It was also explained to me that in six weeks – should there be any garden left to deadhead – I would be allowed to do such crazy stunts as bending, kneeling, or minor lifting; and if I really wanted to throw caution to the wind, walking might be on the cards again too.

If I remember clearly through the Coleridge-esque narcotic fog, I think it was suggested I take up crochet.

So, here I am two weeks later and my new best friend is a sexy silver walker that can achieve speeds of nearly a tenth of a mile per hour.  The problem is, the climbing hydrangea, hops, wisteria, roses, campsis, hardy kiwi, berry canes, morning glory, silver lace vine and various ambitious squash plants can attain four times that heady speed without taking their coats off.

I think you see where this is going.

I am now a helpless bystander in a garden where I used to reign supreme.  Worse, my walker cannot handle the many terraced paths and steps that make up the rooms of my little kingdom, so even bystanding is limited to flat surfaces that don’t involve gravel, mulch, or any other type of…er…garden material.

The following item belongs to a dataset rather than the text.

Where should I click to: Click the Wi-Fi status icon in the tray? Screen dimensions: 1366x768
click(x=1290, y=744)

I can stand on my front porch and survey limited areas, or stand upon my deck and survey other, limited areas.  If I spend five minutes with cane and helper, I can just make it upstairs in order to survey still other, limited areas.

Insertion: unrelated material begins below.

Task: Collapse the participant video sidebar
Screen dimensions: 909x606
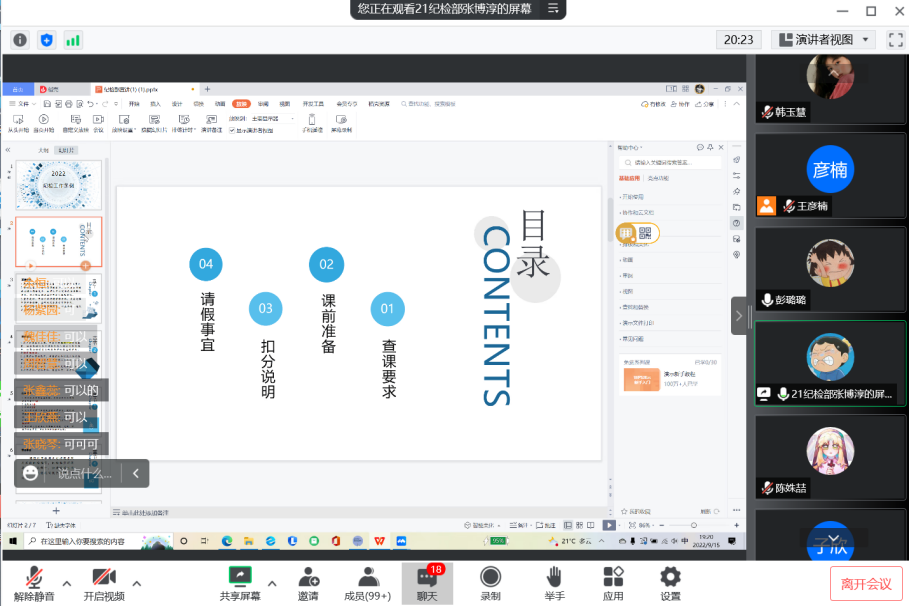Action: (x=739, y=316)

But surveying is all I can do.  I must finetune other special skills in order to compensate for lack of movement.  So, I have perfected the sharp intake of breath through pursed lips as I watch my son drag a hose through the lavender.  I can gesture with gusto, and heavy sighing has become a fine tuned specialty of mine.  But certainly my forte right now is shouting nonsensically at those trying to help me harvest the constantly ripening vegetables.  Child or adult, all are victims of my frustration as I try to navigate through this new world of helplessness.

“Pick the ripe ones…No not that one!…Does that look like chard?….I thought you were familiar with a mature beetroot?…I said yellow squash…yellow!  What on earth has happened to the phlox?!?!?!!  Can anyone tell me what the tomatoes look like right now? ….Why can’t I get this &@#$& walker closer to the beds?!?”

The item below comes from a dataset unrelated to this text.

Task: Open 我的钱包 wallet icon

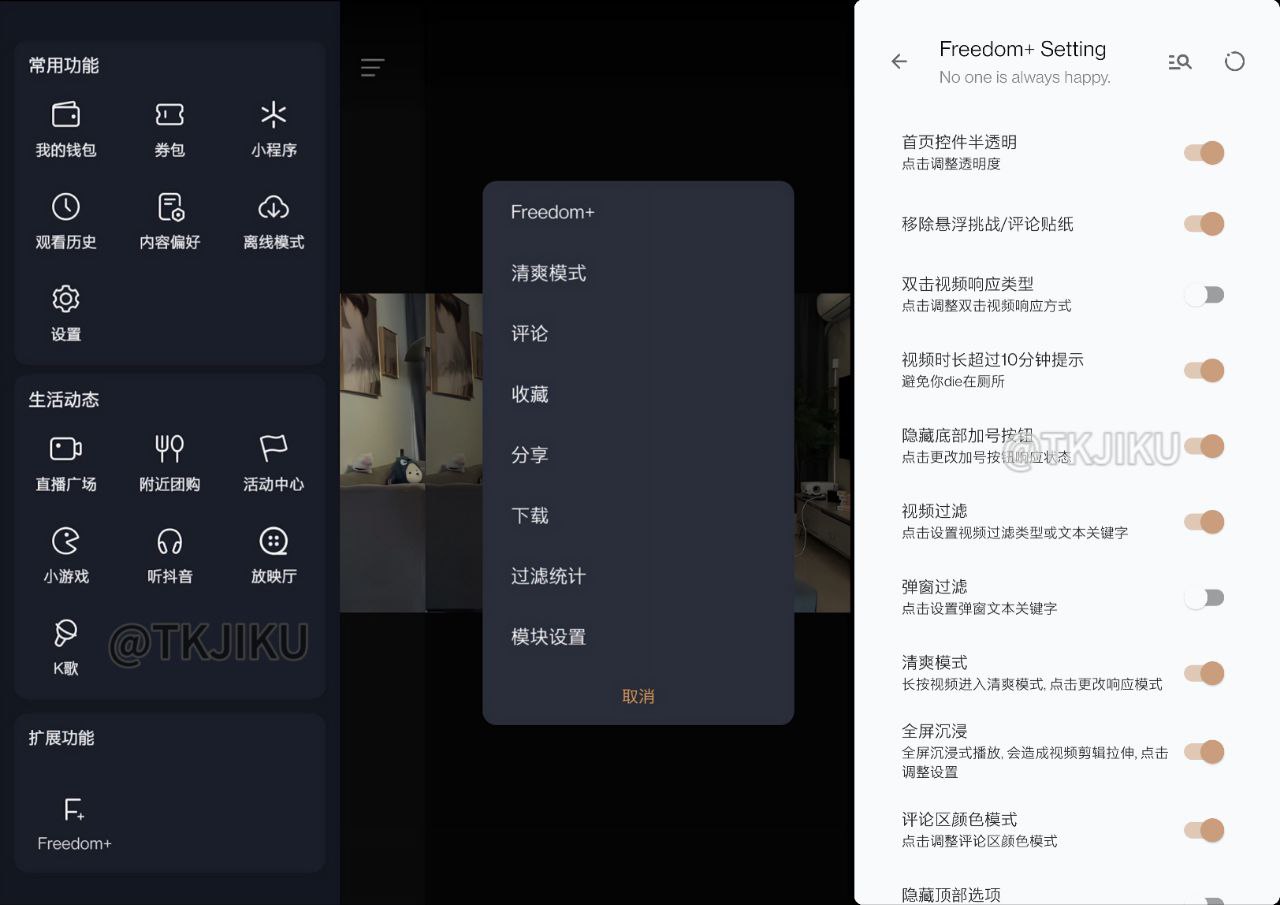Action: (x=66, y=115)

I try to save my haranguing for those who will not be fixing my meals later in the day.  I’m not an idiot.  I’ve got a lot of poisonous plants in my garden, and there’s only so far you can push indentured servants in the middle of July before they crack and start looking up Agatha Christie recipes for yew berry tea.

It will be several weeks before I am wantonly tiptoeing through the tulips again, and ladder scaling is right out for weeks after that, so I will sit here and watch this garden rebel against former parental control.  I will watch the wisteria slap my visitors in the face, and the crabgrass tickle their ankles, and I will try…try, mind you…to learn something from the experience.

Besides the fact that I should have taken up crochet fifteen years ago – it’s infinitely less heartbreaking than gardening.

By | 2018-02-20T20:41:32+00:00 July 16th, 2011|

About the Author:

Marianne is the mother of two, wife of one and the voice of The Small Town Gardener. She gardens and writes from her home in the scenic (and exceptionally convenient) heart of Virginia's wine country.


  1. Jean July 17, 2011 at 7:36 pm - Reply

    Marianne, I am so sorry to hear about your accident. Maybe you should confine your horse riding to winter when broken bones will only lead to having to direct others in such tasks as snow shoveling. Good luck with keeping your minions working without making them hostile. (And, of course, when all else fails, there’s always reciting the serenity prayer.)

    • MB Willburn July 18, 2011 at 10:51 am - Reply

      Thanks Jean – improving daily, but extremely frustrating. Still, does give one perspective – and we all can use a bit of that now and again!

  2. John July 18, 2011 at 12:03 pm - Reply

    Sorry to hear about your fall. I hope you had a helmet on. I have a good friend who has fallen so many times she is literally pinned together by bits of metal. And still she looks forward to riding more than anything else she does.
    Sometimes gardening just forces one to accept that nothing is going to be perfect or happen as planned. I just planted the corn for instance, about 2 months later than I had in mind. But things happen. So relax, pretend you are at a resort where the garden is just not being kept up to your standards and as Scarlett would say, “After all … tomorrow is another day”.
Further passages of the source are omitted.